Lunghi ha promesso una squadra competitiva, nel massimo rispetto dei tifosi e della città. Ma cosa si intende, stringi stringi, per “lungo termine”? L’obiettivo dichiarato è agguantare la Lega Pro. Dietro questa ambizione c’è anche un calcolo economico lucido: la nuova proprietà vede infatti un campionato in terza serie come decisamente più sostenibile a livello economico rispetto all’Eccellenza, grazie al ritorno in termini di contributi, diritti e visibilità.
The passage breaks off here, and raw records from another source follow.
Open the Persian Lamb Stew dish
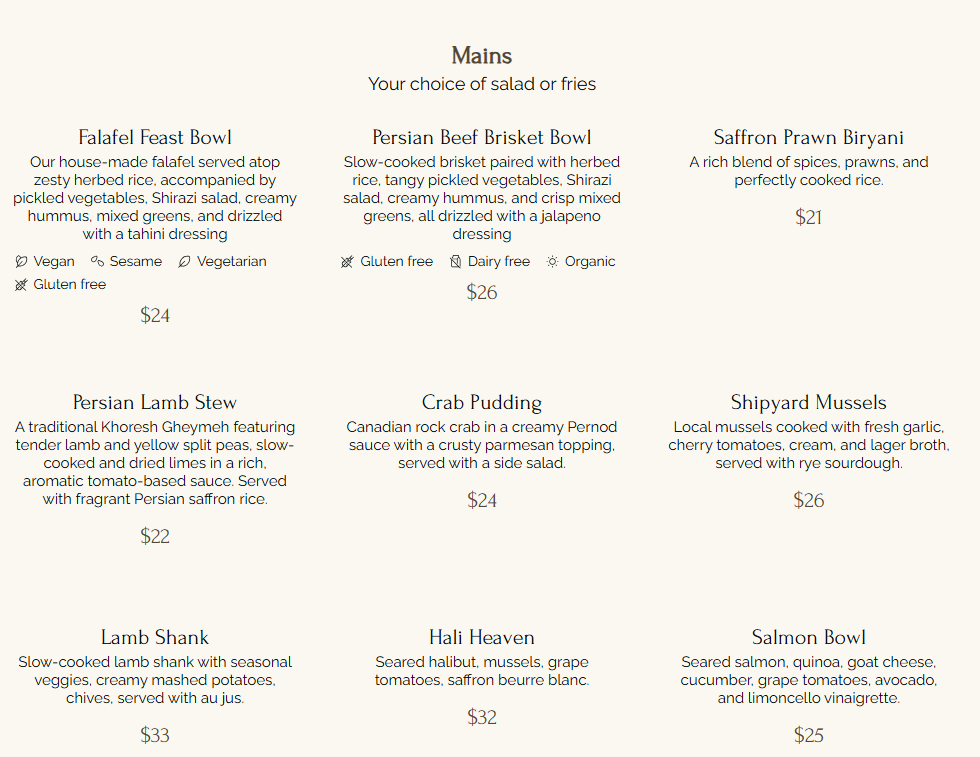The image size is (980, 757). (x=155, y=402)
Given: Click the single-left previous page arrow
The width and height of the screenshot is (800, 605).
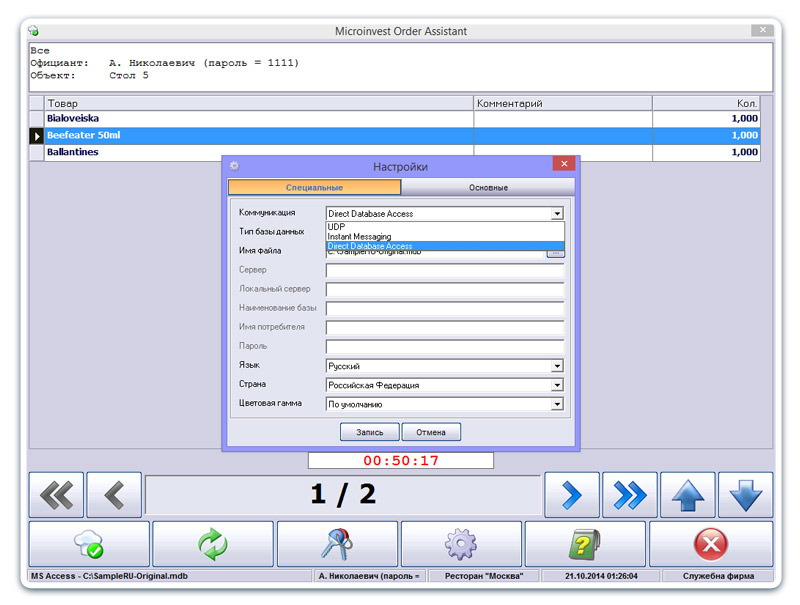Looking at the screenshot, I should tap(114, 495).
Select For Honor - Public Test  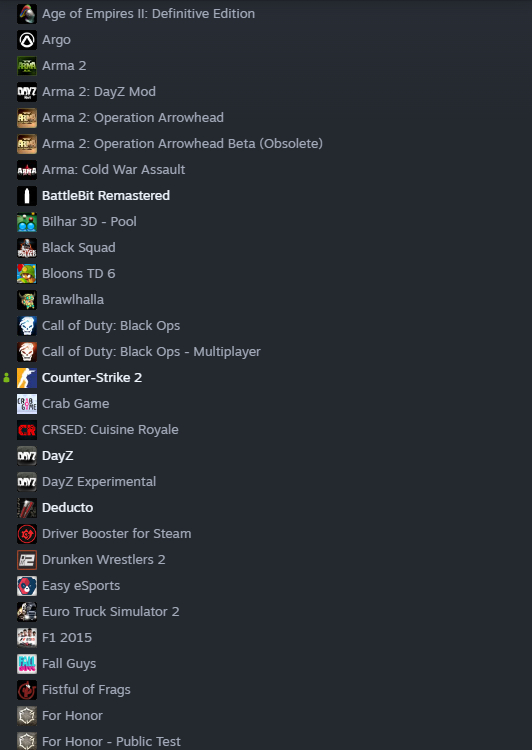(x=111, y=741)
All’inizio di questa nuova era non poteva mancare il pensiero dell’ex patron, Nicandro Rossi, che ha voluto commentare il passaggio di consegne con la sua solita schiettezza: “Nel calcio due più due non fa mai quattro, occorre pazienza. Ho ceduto la società perché credo fortemente nel progetto di Lunghi. Continuerò a essere un grande tifoso del Cassino e a dare, se necessario, il mio contributo alla società”. Rossi ha poi lanciato un appello accorato alla piazza: “I tifosi devono continuare a sostenere la società e, soprattutto, devono andare allo stadio”.

In attesa dei primi colpi di mercato e dei gol, l’unica nota di colore di questo passaggio di proprietà è squisitamente finanziaria. Concedeteci una battuta ironica: per ora, l’unica ad aver avuto un ritorno economico immediato e certo da tutta questa operazione è la Banca Popolare del Cassinate, che si ritrova in cassa un cliente e un imprenditore di peso in più come correntista: il nuovo presidente Persichilli.

Battute a parte, l’atmosfera è carica di aspettative. La nuova società merita i giusti complimenti e il beneficio del dubbio per l’inizio di questa avventura. Come sempre, tutte le considerazioni finali le rimandiamo all’unico giudice supremo: il rettangolo verde.